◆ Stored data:
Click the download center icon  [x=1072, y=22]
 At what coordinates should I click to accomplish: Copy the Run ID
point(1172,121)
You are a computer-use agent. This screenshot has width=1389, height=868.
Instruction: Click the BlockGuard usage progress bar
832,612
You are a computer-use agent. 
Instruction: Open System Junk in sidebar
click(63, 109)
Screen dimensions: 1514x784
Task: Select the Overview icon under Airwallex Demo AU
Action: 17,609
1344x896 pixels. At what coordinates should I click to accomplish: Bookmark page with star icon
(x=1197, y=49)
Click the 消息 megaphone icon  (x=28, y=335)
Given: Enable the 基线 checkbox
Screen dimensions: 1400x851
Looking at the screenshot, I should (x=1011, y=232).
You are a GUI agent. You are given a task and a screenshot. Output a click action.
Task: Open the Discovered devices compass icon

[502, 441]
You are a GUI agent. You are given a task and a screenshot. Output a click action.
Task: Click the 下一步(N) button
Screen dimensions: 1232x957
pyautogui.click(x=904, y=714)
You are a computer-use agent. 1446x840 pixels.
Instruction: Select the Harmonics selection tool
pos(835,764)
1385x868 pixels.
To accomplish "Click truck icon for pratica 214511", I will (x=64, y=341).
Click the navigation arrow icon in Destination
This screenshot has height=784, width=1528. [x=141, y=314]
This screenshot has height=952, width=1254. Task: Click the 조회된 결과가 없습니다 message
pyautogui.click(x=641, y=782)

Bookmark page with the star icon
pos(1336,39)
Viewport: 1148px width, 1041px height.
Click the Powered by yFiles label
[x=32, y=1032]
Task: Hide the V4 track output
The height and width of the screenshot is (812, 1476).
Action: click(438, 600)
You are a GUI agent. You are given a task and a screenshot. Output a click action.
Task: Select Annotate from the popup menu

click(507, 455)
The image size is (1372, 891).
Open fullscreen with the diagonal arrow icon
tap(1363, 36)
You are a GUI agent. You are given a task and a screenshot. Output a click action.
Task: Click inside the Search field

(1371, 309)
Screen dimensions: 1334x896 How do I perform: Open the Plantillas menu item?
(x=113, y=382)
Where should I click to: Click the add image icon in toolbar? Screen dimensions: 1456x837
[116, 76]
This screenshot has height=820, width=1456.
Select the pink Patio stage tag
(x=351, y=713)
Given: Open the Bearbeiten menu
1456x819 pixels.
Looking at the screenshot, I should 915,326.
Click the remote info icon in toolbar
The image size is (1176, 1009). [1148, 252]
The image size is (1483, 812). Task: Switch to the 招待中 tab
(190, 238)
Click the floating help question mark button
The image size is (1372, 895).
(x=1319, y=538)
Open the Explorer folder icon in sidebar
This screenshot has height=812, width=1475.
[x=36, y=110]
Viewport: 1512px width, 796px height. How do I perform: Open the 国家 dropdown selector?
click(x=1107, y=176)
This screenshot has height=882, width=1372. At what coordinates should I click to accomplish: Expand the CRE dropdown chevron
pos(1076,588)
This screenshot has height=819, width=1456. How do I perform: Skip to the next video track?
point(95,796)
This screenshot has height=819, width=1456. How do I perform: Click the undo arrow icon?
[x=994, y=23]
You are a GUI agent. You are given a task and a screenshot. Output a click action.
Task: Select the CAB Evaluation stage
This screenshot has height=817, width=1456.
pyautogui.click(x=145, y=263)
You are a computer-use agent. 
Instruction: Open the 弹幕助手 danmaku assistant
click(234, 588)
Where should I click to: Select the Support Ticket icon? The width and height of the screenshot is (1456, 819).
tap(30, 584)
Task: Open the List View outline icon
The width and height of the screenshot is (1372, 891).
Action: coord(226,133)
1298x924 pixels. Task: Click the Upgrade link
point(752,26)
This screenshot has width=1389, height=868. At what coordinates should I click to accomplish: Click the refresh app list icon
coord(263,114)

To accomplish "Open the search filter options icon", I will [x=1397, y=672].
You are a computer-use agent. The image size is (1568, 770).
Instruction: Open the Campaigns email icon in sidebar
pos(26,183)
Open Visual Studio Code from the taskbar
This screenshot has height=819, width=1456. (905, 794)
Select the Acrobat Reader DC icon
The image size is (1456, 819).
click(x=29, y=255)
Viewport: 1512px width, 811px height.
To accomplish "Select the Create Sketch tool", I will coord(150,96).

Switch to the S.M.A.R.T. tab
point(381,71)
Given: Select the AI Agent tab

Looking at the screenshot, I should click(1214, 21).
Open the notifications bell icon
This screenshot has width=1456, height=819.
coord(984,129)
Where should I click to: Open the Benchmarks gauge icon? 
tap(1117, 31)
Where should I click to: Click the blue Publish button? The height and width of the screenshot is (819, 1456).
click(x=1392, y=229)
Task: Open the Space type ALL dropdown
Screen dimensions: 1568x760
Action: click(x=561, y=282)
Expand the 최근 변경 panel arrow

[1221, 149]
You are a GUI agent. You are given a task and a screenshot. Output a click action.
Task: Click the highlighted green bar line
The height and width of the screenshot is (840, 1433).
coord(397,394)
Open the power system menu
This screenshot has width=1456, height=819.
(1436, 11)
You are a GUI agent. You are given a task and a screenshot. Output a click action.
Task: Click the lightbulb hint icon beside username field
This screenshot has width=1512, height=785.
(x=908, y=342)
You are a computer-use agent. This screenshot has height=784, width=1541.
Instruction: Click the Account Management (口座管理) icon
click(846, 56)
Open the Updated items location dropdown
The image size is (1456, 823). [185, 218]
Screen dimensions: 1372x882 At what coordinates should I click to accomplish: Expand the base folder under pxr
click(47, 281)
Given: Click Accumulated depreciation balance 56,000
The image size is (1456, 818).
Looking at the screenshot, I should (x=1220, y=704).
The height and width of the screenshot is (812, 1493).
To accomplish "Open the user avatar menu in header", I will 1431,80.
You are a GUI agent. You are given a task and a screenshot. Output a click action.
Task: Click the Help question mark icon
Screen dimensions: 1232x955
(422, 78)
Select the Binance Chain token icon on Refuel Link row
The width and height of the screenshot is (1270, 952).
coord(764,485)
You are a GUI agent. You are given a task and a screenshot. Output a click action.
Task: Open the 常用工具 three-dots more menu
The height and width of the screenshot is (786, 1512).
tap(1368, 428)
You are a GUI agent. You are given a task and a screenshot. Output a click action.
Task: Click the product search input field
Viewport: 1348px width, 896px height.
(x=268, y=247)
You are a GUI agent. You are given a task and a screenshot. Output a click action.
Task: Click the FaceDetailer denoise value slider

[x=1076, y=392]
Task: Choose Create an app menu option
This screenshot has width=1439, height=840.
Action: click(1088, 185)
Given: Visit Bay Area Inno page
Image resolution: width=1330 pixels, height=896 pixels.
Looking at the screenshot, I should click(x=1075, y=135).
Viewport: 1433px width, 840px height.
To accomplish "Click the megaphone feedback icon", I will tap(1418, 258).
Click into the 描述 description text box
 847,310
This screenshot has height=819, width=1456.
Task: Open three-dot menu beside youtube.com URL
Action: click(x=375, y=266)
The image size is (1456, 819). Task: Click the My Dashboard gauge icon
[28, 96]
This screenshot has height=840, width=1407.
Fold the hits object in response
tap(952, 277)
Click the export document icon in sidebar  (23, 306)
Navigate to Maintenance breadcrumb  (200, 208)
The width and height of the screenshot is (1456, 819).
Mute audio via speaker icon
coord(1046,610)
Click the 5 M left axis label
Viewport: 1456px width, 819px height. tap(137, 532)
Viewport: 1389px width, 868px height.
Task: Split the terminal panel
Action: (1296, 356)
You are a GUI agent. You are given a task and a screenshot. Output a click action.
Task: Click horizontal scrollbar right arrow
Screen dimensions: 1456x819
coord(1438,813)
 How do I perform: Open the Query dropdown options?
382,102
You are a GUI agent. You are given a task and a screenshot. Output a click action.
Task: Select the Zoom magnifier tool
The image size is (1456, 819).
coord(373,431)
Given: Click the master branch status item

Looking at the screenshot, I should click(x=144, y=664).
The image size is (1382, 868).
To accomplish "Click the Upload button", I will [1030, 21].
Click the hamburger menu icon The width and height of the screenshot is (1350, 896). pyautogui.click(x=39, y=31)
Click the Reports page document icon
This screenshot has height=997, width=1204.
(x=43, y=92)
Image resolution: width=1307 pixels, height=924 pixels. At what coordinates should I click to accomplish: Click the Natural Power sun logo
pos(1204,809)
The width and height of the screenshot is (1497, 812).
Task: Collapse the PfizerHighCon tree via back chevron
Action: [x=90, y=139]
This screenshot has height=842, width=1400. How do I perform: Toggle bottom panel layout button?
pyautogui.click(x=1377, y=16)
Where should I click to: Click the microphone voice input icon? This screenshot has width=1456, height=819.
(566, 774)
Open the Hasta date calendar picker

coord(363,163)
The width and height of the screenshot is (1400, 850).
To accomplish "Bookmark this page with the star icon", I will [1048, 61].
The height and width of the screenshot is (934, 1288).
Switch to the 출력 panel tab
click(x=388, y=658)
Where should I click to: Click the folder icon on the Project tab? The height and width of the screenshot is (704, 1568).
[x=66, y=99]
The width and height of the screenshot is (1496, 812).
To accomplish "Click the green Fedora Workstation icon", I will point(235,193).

◆ PROBLEM DETAILS:
Repeat verbatim the opening run of entries, ending with the line that contains "Given: Enable the 基线 checkbox".

◆ SOLVED EXERCISE:
Click the download center icon  [x=1072, y=22]
 At what coordinates should I click to accomplish: Copy the Run ID
point(1172,121)
You are a computer-use agent. This screenshot has width=1389, height=868.
Instruction: Click the BlockGuard usage progress bar
832,612
You are a computer-use agent. 
Instruction: Open System Junk in sidebar
click(63, 109)
Screen dimensions: 1514x784
Task: Select the Overview icon under Airwallex Demo AU
Action: 17,609
1344x896 pixels. At what coordinates should I click to accomplish: Bookmark page with star icon
(x=1197, y=49)
Click the 消息 megaphone icon  (x=28, y=335)
Given: Enable the 基线 checkbox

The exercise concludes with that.